Symptome einer chronischen granulomatösen Erkrankung
Klinische Manifestationen der chronischen Nierenerkrankung - in der Regel entwickeln Kinder in den ersten 2 Lebensjahren schwere wiederholte bakterielle oder Pilzinfektionen. Häufigkeit und Schweregrad variieren je nach Variante der chronischen granulomatösen Erkrankung. Mädchen werden in einem höheren Alter krank, der Krankheitsverlauf ist mild und mäßig. Das klinische Hauptmerkmal ist die Bildung von Granula. Primär betroffen sind Lunge, Haut, Schleimhaut, Lymphknoten. Gekennzeichnet durch Leber- und Leberabszesse, Osteomyelitis, perianale Abszesse und Fisteln. Es kann Meningitis, Stomatitis, Sepsis geben. Lungenentzündung verursacht durch B. Cepatia, sind akut, mit einer hohen Wahrscheinlichkeit des Todes mit unsachgemäßer Behandlung mit Antibiotika; Pilzinfektionen, besonders Aspergillose, sind auch extrem gefährlich, haben einen verlängerten chronischen Verlauf mit Lymphadenitis, Hepatosplenomegalie, Colitis, Nierenschäden, Blase, Speiseröhre.
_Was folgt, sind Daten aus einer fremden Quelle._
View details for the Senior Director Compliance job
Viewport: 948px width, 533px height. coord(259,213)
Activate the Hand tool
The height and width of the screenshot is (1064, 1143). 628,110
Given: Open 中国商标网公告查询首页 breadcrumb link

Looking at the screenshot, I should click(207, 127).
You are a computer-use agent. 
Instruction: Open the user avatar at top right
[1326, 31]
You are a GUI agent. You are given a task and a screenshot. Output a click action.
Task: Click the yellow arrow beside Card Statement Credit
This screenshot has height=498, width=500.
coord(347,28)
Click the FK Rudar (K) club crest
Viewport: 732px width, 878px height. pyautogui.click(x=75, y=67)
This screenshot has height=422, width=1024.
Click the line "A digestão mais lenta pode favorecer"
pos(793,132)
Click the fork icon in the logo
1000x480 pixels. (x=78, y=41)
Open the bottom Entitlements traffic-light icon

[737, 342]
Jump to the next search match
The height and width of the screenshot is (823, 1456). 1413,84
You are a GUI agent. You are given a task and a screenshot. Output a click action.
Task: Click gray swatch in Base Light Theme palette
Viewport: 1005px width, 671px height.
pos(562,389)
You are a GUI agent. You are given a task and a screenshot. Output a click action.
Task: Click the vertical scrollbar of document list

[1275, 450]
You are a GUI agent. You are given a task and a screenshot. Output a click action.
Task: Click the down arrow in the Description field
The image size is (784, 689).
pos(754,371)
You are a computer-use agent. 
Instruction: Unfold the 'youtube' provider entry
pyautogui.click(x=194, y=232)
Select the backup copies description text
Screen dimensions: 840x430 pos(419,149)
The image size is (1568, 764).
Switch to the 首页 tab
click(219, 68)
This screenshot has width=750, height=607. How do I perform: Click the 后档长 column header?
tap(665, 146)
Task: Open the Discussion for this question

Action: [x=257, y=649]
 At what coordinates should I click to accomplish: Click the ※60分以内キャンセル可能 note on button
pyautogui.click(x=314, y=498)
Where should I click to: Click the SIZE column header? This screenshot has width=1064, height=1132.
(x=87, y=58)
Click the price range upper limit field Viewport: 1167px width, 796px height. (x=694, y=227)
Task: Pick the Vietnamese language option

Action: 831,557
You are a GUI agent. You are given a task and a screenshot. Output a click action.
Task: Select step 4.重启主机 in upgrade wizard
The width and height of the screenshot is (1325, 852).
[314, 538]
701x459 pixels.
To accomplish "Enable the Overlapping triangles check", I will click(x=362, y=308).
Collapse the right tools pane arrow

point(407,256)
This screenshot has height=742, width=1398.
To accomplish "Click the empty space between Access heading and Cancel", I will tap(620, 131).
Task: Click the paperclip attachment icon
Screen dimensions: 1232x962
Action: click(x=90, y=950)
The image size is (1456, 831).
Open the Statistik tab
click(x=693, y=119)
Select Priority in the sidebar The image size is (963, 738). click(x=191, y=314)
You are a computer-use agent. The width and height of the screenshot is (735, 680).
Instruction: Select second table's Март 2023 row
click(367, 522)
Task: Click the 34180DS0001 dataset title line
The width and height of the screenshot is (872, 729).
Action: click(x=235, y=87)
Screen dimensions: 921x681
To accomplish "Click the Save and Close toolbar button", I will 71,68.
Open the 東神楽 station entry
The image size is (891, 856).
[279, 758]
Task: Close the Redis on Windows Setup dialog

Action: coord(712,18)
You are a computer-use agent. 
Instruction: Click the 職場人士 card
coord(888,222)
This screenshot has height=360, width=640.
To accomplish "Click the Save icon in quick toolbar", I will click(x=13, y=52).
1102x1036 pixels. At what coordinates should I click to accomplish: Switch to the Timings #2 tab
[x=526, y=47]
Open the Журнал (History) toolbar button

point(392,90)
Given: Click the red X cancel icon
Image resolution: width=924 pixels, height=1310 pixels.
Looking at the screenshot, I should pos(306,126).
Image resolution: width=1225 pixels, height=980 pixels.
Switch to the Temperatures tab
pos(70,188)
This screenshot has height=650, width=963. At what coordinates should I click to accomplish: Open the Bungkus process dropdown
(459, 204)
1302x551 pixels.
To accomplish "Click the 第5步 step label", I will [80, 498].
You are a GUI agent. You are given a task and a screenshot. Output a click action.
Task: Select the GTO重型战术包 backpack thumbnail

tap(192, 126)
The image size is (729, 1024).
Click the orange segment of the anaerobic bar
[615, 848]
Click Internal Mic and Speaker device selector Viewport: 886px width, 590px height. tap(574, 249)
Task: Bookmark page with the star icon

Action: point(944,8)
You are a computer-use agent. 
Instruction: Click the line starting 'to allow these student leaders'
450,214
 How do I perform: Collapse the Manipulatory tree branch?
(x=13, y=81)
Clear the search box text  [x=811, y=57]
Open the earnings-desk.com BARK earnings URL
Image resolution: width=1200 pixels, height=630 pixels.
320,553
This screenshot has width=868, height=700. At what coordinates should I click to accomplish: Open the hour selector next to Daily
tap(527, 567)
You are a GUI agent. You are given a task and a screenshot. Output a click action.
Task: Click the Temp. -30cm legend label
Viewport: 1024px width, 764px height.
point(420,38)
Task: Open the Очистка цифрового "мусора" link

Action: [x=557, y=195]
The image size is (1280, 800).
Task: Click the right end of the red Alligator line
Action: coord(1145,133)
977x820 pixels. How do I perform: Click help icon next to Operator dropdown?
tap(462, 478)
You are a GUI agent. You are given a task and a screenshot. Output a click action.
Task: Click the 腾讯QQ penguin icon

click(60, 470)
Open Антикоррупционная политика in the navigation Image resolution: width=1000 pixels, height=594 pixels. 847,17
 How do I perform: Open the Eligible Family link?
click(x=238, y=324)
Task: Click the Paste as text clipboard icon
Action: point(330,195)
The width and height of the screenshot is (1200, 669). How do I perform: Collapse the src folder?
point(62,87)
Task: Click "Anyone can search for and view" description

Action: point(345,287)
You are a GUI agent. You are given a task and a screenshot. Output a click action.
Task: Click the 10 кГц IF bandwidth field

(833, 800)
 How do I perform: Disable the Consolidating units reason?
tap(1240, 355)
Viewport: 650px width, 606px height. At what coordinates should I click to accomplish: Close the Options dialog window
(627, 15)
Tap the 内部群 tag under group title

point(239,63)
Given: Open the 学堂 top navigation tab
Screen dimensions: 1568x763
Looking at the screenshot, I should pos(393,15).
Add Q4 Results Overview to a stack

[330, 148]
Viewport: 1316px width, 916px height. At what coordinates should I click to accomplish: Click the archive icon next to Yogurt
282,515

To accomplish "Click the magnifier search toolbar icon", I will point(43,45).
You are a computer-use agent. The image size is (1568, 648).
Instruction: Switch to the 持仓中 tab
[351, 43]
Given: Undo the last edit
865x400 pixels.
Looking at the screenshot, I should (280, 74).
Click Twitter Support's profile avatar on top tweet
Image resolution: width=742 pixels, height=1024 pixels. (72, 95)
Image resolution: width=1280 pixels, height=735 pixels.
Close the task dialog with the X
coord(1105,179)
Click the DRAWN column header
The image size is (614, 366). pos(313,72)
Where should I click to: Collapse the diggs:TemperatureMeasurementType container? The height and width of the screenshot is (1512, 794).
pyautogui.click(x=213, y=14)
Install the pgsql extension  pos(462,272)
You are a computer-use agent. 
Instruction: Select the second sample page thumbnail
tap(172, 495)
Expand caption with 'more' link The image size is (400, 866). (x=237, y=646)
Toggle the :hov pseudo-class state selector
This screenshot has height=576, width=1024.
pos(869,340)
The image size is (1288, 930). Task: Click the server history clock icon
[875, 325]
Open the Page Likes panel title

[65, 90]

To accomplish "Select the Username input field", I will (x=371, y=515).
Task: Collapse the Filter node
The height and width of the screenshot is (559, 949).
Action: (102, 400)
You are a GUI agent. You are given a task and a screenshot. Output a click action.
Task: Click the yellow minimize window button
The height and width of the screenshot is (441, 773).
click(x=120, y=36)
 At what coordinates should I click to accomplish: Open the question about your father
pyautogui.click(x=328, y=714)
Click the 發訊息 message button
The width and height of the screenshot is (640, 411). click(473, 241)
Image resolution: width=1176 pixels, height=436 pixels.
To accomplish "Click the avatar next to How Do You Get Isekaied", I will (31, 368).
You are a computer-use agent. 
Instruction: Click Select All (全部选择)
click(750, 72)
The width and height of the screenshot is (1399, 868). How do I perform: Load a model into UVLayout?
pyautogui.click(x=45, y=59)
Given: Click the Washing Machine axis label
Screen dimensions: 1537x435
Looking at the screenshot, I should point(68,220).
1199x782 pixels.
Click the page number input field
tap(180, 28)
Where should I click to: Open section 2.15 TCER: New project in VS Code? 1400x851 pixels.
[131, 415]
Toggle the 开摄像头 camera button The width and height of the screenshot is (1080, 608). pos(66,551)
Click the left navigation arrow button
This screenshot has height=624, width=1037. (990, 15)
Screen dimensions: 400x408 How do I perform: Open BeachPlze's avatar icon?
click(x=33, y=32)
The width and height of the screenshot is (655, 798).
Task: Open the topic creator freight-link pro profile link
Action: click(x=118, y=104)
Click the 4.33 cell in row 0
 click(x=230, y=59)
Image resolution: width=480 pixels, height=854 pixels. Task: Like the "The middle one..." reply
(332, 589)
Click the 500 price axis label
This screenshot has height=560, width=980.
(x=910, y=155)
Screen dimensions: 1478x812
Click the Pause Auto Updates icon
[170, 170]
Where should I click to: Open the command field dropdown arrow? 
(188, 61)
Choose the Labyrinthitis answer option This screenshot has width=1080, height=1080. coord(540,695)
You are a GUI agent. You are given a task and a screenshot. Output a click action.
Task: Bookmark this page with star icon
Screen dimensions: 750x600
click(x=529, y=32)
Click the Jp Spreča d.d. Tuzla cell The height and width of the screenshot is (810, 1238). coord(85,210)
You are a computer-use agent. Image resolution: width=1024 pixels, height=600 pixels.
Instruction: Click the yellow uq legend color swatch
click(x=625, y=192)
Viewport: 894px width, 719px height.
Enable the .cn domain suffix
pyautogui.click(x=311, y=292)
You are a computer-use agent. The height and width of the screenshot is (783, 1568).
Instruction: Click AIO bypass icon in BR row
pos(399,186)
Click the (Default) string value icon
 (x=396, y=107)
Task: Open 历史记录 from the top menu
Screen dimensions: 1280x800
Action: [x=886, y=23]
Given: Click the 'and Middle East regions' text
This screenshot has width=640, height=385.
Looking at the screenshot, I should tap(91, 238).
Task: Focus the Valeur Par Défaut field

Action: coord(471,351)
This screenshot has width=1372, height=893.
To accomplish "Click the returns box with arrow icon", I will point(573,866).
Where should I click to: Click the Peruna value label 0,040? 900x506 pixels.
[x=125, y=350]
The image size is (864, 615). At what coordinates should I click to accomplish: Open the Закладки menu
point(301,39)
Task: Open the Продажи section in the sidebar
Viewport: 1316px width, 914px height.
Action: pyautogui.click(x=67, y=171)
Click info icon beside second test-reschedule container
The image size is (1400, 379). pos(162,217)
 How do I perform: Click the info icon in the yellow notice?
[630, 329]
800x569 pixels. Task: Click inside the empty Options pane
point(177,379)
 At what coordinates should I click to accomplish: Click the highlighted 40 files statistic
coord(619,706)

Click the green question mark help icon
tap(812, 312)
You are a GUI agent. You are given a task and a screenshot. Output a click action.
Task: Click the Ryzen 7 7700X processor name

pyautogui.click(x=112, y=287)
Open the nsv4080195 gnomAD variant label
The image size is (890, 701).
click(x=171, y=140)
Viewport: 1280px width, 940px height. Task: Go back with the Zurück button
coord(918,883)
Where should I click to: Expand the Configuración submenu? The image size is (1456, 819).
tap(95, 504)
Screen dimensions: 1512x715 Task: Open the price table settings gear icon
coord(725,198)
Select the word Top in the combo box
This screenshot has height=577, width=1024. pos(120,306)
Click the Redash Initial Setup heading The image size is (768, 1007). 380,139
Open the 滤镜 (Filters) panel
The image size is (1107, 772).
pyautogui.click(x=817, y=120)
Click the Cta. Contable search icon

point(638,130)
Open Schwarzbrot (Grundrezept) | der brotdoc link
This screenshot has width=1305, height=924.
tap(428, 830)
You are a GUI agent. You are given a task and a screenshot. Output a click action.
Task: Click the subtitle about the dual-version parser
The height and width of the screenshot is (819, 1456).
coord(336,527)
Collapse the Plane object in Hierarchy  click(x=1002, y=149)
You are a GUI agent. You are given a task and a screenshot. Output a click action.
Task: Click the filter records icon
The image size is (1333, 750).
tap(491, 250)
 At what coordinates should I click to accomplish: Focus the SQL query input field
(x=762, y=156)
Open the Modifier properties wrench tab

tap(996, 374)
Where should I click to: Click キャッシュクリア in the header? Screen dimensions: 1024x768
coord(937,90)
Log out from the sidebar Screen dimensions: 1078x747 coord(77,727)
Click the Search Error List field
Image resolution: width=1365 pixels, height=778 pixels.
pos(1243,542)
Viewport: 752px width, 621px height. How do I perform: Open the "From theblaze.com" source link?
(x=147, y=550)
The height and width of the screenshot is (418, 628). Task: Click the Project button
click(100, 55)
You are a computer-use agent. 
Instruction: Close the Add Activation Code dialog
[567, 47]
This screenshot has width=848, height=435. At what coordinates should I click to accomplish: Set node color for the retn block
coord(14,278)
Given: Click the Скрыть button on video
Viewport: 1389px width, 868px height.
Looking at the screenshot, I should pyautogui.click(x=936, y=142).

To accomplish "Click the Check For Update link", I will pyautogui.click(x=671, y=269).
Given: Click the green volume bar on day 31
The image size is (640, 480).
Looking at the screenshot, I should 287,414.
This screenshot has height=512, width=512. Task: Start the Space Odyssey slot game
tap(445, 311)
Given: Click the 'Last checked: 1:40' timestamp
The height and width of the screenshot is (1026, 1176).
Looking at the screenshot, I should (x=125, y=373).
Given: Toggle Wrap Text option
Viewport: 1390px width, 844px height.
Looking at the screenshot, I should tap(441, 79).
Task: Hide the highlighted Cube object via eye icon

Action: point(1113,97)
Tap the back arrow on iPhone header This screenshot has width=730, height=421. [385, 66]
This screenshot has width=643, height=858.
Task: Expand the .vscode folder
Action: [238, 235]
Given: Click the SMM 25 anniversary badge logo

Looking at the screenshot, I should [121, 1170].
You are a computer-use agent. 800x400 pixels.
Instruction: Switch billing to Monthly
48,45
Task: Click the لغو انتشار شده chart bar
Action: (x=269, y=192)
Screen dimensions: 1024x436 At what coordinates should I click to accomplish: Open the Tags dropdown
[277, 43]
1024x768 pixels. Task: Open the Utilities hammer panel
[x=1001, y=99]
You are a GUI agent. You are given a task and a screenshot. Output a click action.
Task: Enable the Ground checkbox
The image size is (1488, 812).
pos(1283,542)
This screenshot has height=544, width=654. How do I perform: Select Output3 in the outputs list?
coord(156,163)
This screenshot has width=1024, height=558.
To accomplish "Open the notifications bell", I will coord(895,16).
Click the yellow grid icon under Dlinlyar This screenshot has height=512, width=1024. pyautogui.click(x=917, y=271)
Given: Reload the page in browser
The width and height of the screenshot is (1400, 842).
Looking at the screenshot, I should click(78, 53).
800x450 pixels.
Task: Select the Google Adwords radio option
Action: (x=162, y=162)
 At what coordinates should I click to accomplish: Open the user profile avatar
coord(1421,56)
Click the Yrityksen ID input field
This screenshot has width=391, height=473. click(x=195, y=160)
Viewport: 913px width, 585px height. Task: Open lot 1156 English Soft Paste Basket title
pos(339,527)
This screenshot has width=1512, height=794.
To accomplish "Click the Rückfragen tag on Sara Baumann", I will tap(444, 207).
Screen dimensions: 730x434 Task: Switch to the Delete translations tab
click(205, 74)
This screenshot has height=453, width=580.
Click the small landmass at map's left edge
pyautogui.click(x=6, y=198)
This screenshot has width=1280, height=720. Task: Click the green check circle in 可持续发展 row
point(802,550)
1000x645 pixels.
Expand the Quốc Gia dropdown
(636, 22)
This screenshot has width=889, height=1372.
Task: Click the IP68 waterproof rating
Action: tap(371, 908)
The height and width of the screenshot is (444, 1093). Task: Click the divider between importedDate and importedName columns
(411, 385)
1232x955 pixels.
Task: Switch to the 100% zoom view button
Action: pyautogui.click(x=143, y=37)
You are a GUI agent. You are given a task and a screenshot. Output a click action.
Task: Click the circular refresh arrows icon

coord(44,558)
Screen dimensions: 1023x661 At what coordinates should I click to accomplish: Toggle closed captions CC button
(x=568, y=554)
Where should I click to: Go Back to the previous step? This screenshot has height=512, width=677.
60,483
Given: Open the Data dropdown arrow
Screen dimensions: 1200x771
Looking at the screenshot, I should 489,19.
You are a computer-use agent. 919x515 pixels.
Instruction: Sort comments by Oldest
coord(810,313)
Diagnose der chronischen granulomatösen Erkrankung
Das Hauptdiagnostikkriterium für die chronische granulomatöse Erkrankung ist der NBT-Test (NitroBlue Tetrazolium - Test mit Tetrasoliumnitrosinim) oder die Chemilumineszenzstudie an Neutrophilen. Die Methoden sind sehr empfindlich, erfordern jedoch eine sorgfältige Forschung und Interpretation ihrer Ergebnisse, um diagnostische Fehler zu vermeiden. In selteneren Varianten der Erkrankung werden neutrophile Extrakte auf den Gehalt an Cytochrom b 55 8 durch Immunoblotting oder durch Spektralanalyse untersucht . Die genauesten, aber weniger zugänglichen molekularbiologischen Methoden zur Diagnose chronischer granulomatöser Erkrankungen mit der Bestimmung von Strukturdefekten der entsprechenden Gene.
[Was muss untersucht werden?
Wie zu prüfen?
Welche Tests werden benötigt?
Behandlung der chronischen granulomatösen Krankheit
Mit rechtzeitiger Diagnose, adäquater Prävention und angemessener Behandlung von Kindern mit chronischer granulomatöser Erkrankung kann eine befriedigende Lebensqualität sichergestellt werden. Im Falle eines schweren Verlaufs und des Risikos der Entwicklung einer Behinderung ist eine radikale Behandlungsmethode die allogene Transplantation von hämatopoetischen Stammzellen, die Entscheidung, sie durchzuführen, hängt von vielen Faktoren ab und wird kollektiv getroffen; Diese Behandlung wird in hoch spezialisierten Kliniken durchgeführt. Ansätze zur Gentherapie werden entwickelt, aber bisher ist dies eine rein experimentelle Methode.